Mika has been a mentor with the GradFutures Graduate Alum Mentorship Program at Princeton since its creation in 2019, working with graduate students in several departments in the Humanities. She is an independent scholar, translator, editorial consultant and illustrator, and a contributing editor for the literary journal Bookanista. At Princeton, Mika was a recipient of the Stanley Seeger and the J. F. Costopoulos fellowships, and read for an MA and a PhD in Comparative Literature in the fields of Classics, English, French, Philosophy and Modern Greek. She taught in several departments while there, was a Cotsen Fellow, and also a graduate fellow at Matthey College, where she led a workshop on ancient drama, staging Antigone in the summer of 2000. Her other studies include Art History, Drama & Scenography, Photography and Cinema. She has additional degrees from the University of Athens (BA summa cum laude), Sorbonne (Diploma in Cinema studies) and Sussex (MA in English Literature and Literary Theory). She has been Chair of the Princeton Alumni Schools Committee of the UK since 2009, and is currently also ASC Chair for France and for the Netherlands, as well as serving her second term as PSC mentor for select regions in Europe, the US and Africa. She is the recipient of the S. Barksdale Penick Jr. '25 Award for her ASC work (2010) and the Alumni Council Award for Service to Princeton (2018), and she served on the Advisory Council of the Department of Comparative Literature until its dissolution in 2022. Mika is married to Édouard Carlone '00 and they live with their daughter in London.

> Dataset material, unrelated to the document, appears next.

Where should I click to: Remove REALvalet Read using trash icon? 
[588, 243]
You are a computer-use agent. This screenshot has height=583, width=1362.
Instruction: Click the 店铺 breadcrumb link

Experience with GradFUTURES Graduate Alum Mentorship Program

I have been mentoring graduate students at Princeton for three years, and it has been a truly remarkable experience—of intellectual community and of human engagement, of wonder and enrichment, an opportunity to give back and to pass on to younger scholars things that I learned from the many teachers who have taught me, from the paths I have myself travelled so far and the people I have met along the way.

Advice to graduate students

Try to have meaningful connections—with your work, with those who teach you, with those you will teach in turn, and engage with. Help others find that meaningfulness for themselves. Do not be afraid to ask and to connect, to seek to understand and to explore far and wide. Above all to cherish what is a unique time in your lives.